Major League Baseball’s “Opening Day,” formerly one of the most fantastic athletic spectacles in the universe, has been reduced to a pile of B.S.
Those are, of course, the initials of baseball’s less-than-beloved commissioner, Sir Bud Selig (king of screwing up everyone’s lives since before this author was born). Selig thought it would be a grand idea to mutilate the sport’s most precious event outside of the World Series, and it’s just another major step in the wrong direction.
The league billed this Wednesday’s game between the St. Louis Cardinals and the new-look Miami Marlins as “Opening Night” and Thursday as “Opening Day.”
Fair enough, right? Not so fast.
Thirteen teams don’t even start their seasons until this afternoon. What about them? Then, there’s the fact the league season technically started last Wednesday at 7 a.m. Central Standard Time 6,000 miles away in Tokyo.
That’s four different dates claiming to open the MLB season, an ugly attempt at a grandiose entrance to 2012.
Anyone will tell you this system is not good for the brand. On top of being confusing, it takes away the special status of a team’s first game. What used to be a near-national holiday is now genuinely ho-hum.
Twenty years ago, “Opening Day” was still split into two days of games, but it was a uniform entity. No over-hyped matchups on ESPN the night before. No whiz-bangs or flashing lights. Just baseball.
What’s transpired since then is a slow crawl into identity crisis.
Baseball is no longer America’s pastime. The sport no longer rakes in the biggest television deals or the brightest stars in the professional sports stratosphere. But it’s always had one thing going for it: tradition.
The major leagues have always been a splash of nostalgia, a cornucopia of rituals and old-time jargon that has held its own without the bells and whistles employed by the NBA and NFL. If diehard football and basketball fans are the “in-crowd,” entertained by the flash of a cheerleader’s thigh or the incessant chanting from the P.A. announcer, then baseball lovers are the hipsters of the sports world.
And the hipsters have to be pretty pissed off.
Selig is trying to keep up with the Joneses, so to speak, but he’s playing the game incorrectly.
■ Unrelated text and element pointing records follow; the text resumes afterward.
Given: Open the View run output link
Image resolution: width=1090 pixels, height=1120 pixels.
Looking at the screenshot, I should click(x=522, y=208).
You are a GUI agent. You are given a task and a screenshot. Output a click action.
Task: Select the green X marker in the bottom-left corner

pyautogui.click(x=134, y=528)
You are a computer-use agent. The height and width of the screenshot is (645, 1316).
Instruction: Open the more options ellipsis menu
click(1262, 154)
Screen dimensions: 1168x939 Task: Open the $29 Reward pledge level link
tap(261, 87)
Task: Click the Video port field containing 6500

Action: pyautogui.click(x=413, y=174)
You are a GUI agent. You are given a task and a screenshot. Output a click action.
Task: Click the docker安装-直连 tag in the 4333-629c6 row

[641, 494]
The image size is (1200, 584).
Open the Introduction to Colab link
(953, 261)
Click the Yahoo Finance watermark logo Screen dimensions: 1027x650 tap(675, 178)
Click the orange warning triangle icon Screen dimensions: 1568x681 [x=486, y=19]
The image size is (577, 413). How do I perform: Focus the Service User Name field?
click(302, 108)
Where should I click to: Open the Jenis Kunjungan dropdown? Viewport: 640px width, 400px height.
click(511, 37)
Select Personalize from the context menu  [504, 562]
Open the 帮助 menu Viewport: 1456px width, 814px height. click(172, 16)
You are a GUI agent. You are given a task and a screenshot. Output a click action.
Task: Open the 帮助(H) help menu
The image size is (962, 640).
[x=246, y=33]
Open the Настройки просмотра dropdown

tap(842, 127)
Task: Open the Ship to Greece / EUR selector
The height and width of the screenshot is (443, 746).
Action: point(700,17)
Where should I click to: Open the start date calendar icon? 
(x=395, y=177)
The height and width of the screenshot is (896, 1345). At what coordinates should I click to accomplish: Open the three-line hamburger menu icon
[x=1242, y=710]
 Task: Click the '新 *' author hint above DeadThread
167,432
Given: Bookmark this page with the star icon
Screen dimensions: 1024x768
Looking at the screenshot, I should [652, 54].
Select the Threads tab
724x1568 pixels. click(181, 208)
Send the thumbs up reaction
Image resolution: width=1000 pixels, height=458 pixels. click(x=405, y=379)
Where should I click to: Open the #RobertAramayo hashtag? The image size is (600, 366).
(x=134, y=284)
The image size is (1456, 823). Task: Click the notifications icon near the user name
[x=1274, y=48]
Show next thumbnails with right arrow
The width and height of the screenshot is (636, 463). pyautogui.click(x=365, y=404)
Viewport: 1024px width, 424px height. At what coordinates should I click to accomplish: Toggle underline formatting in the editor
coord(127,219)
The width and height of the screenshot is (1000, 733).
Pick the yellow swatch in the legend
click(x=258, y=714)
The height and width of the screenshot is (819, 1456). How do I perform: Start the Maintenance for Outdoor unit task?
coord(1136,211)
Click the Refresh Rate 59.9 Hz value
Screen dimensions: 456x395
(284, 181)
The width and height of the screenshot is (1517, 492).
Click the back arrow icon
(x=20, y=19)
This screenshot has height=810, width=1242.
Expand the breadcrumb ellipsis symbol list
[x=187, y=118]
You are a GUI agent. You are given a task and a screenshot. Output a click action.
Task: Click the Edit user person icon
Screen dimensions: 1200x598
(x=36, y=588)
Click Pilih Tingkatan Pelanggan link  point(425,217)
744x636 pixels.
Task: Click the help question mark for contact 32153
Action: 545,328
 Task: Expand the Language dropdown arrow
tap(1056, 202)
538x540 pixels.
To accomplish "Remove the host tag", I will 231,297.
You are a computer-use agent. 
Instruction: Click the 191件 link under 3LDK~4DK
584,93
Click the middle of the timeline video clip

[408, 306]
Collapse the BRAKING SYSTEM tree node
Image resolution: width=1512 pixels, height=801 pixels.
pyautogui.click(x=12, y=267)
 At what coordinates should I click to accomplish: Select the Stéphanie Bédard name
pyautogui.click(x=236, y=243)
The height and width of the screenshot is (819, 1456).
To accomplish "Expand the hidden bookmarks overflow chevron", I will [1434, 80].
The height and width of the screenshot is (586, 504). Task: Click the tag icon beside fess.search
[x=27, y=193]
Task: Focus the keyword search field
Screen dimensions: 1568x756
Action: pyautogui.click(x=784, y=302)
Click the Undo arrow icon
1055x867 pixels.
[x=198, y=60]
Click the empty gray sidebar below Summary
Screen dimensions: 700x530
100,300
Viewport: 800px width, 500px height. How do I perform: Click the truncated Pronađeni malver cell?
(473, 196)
The NFL is king, and it will be until the fallout from the concussion era turns it into a watered-down shell of its former self. The NBA has been rising in popularity since a certain someone’s talent-taking to South Beach. College football and college basketball are both sexier entities than pro baseball right now.
MLB will never win the attractiveness battle. It is built on old-school American values: patience, precision and grace. We love it for its unique charm. Baseball should never be the faux bombshell at the party trying to impress everyone in sight. It’s the quiet, classy girl who is most attractive when she is being herself.
No one in charge of the league seems to care about the most exciting part of the season, when all 30 teams are coming off spring training with the belief that they have a shot at playing in October. The sport is beautiful when it stays true to its roots and flops when it tries to be the “cool” guy.
It’s unfortunate, but the pageantry of “Opening Day” has been taken to the woodshed and beaten like a late-1990s steroid test.
The clock is ticking for tradition in our country’s most traditional sport, and it’s a shame.